Allocution télévisée de Guy Mollet et Robert Lacoste sur les pouvoirs spéciaux en Algérie
Notice
Guy Mollet (président du Conseil) et Robert Lacoste (ministre résident en Algérie) reviennent sur le contexte qui a prévalu à la loi sur les pouvoirs spéciaux en Algérie, adoptée récemment par les parlementaires. Ils expliquent les deux volets de cette loi : la répression par l'action militaire et les réformes économiques et sociales.
Éclairage
Le socialiste Guy Mollet est devenu Président du Conseil suite aux élections législatives du 2 janvier 1956. Sur la suggestion de Robert Lacoste, nommé ministre résident en Algérie le 9 février, et pour faire face à l'amplification de la « rébellion » et du terrorisme en Algérie, le gouvernement dépose un projet de loi lui conférant des « pouvoirs spéciaux » afin de renforcer son action répressive. Lors de l'élaboration du projet en Conseil des ministres, Pierre Mendès-France alors ministre d'Etat sans portefeuille et Gaston Defferre, ministre de la France d'outre-mer, mettent en garde contre cette option qui consacrerait la primauté du militaire. Ils sont néanmoins minoritaires au sein du gouvernement, notamment face à Lacoste ou Bourgès-Maunoury, ministre de la Guerre. Le projet prévoit dans les faits un vaste dessaisissement du pouvoir législatif au profit du gouvernement, habilité à prendre en Algérie, par décrets et sur la base d'un illusoire contrôle parlementaire, toute mesure jugée nécessaire dans les domaines administratif, économique, social et militaire. L'article 5 précise en outre que « le gouvernement disposera des pouvoirs les plus étendus pour prendre toute mesure exceptionnelle en vue du rétablissement de l'ordre, de la protection des personnes et des biens et de la sauvegarde du territoire ». Le ministre résident en Algérie détiendra des pouvoirs très étendus, concentrés entre ses mains, et de fait contradictoires avec les principes démocratiques.

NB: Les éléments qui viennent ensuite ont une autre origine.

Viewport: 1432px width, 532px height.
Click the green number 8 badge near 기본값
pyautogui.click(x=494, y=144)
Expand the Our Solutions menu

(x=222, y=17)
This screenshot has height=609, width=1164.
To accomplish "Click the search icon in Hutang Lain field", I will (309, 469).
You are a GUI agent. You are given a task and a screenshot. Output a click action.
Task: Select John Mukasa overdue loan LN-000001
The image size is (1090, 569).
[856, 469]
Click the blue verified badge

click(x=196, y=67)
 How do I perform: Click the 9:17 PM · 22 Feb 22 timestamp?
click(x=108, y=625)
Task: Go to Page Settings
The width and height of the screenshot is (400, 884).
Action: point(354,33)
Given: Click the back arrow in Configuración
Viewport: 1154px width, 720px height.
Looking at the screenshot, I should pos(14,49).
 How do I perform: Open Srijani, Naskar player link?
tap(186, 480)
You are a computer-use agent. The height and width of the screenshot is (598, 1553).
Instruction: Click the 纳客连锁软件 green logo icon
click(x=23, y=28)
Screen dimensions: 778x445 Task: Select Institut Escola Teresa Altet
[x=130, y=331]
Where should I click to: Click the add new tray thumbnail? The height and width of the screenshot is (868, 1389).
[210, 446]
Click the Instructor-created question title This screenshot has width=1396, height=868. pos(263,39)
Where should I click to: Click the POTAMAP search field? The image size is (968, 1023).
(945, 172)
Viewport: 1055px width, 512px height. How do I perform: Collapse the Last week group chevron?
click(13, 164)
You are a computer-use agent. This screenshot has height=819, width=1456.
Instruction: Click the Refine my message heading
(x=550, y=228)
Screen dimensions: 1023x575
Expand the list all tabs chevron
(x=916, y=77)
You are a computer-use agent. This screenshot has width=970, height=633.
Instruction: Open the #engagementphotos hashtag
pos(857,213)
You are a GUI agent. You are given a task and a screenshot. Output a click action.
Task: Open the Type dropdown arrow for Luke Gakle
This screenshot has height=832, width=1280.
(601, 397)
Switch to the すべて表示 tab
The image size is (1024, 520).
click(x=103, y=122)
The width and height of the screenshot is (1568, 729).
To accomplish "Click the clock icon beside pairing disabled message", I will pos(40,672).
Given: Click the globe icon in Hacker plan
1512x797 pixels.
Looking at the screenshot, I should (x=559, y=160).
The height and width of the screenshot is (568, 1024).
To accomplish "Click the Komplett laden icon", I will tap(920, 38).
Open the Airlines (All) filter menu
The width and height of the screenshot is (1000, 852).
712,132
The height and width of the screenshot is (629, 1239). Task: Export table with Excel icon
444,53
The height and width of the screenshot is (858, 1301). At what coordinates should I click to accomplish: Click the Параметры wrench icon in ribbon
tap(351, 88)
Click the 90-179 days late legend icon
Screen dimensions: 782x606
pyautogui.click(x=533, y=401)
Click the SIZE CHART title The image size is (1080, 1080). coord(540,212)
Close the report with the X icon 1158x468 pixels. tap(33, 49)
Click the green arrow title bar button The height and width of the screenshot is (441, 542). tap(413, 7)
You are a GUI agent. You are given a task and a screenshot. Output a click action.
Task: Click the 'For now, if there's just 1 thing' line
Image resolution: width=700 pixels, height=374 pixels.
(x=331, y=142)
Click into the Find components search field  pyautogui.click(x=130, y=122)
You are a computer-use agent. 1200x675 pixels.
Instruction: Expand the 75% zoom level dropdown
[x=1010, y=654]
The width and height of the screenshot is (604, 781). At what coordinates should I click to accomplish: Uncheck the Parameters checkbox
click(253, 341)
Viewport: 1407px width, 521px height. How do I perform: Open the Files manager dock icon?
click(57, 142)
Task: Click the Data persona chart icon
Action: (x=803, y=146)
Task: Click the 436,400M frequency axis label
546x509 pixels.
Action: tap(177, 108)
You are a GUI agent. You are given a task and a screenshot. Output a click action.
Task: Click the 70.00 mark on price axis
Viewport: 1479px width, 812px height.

Le débat qui s'ouvre le 8 mars à l'Assemblée nationale est tendu, mais sans passion. Le discours musclé de Robert Lacoste, celui plus nuancé de Guy Mollet sont accueillis par une large approbation, des socialistes jusqu'aux rangs des indépendants. Le ralliement du parti communiste étonne davantage dans la mesure où son porte-parole, Jacques Duclos, se montre favorable à la négociation avec le FLN. Les dissensions internes ne sont pas prises en compte par la direction du parti qui favorise le maintien du Front républicain. Mais le président du Conseil a engagé la confiance de son gouvernement. Si la loi est rejetée, les députés auront à assumer une nouvelle crise ministérielle, laissant la France sans direction politique.
Le 12 mars 1956, le projet de loi est adopté massivement par 455 voix contre 76, les opposants étant essentiellement les poujadistes et quelques modérés.
La loi sur les pouvoirs spéciaux ouvre la voie à des mesures de deux types : réformatrices et répressives. Sur le premier volet, la loi engage le gouvernement « à mettre en œuvre en Algérie un programme d'expansion économique, de progrès social et de réforme administrative » : équipement scolaire, aménagement sanitaire, réforme agraire... Un décret réserve également aux « Français musulmans d'Algérie » 10% des postes aux concours de la fonction publique. Sur le second plan, Guy Mollet amplifiera en effet la répression en faisant appel au contingent et aux réservistes. Les effectifs de l'armée montent à plus de 400 000 hommes durant l'été 1956. L'armée se voit confier des pouvoirs de police et s'éloigne d'une gestion du conflit par le maintien de l'ordre tel que généralement présenté. Lacoste, convaincu d'une victoire imminente sur le FLN parle de « dernier quart d'heure ».